- [Information supplied]:

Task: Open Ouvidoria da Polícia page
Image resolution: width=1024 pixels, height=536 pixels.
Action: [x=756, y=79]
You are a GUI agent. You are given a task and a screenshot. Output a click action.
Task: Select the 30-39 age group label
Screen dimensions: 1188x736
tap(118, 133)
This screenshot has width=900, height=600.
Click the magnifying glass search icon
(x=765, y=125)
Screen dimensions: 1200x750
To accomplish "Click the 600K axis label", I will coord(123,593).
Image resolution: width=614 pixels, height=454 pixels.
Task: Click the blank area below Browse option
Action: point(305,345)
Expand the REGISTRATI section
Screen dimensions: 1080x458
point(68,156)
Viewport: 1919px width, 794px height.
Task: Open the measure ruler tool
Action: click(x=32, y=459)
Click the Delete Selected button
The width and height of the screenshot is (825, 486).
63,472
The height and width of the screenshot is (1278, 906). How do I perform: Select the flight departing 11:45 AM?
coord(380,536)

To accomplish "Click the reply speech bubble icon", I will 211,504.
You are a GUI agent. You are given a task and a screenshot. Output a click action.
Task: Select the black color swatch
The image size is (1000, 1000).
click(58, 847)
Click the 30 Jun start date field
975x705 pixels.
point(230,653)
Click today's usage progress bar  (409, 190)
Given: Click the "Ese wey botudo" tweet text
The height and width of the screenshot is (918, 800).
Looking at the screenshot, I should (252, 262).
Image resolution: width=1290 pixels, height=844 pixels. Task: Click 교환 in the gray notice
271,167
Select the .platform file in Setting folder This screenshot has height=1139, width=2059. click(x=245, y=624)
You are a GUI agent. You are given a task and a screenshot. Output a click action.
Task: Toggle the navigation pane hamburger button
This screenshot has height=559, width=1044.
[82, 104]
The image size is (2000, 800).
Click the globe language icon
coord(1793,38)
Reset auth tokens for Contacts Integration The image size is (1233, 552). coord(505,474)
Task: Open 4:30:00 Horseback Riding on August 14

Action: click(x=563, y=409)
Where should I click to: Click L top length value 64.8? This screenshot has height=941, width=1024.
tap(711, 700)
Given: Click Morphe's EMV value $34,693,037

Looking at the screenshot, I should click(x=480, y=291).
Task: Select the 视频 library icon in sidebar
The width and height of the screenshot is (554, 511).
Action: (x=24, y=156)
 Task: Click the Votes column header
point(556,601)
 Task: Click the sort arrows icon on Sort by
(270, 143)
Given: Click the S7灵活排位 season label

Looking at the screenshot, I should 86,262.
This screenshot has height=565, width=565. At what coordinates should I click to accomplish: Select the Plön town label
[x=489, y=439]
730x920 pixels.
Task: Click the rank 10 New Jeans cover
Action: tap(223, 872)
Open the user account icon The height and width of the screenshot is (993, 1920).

- [Directions for this task]: The answer should consist of the lines from the first line of the entries through the line with "Screen dimensions: 1200x750", copied exactly.

- [Answer to the exercise]:
Task: Open Ouvidoria da Polícia page
Image resolution: width=1024 pixels, height=536 pixels.
Action: [x=756, y=79]
You are a GUI agent. You are given a task and a screenshot. Output a click action.
Task: Select the 30-39 age group label
Screen dimensions: 1188x736
tap(118, 133)
This screenshot has width=900, height=600.
Click the magnifying glass search icon
(x=765, y=125)
Screen dimensions: 1200x750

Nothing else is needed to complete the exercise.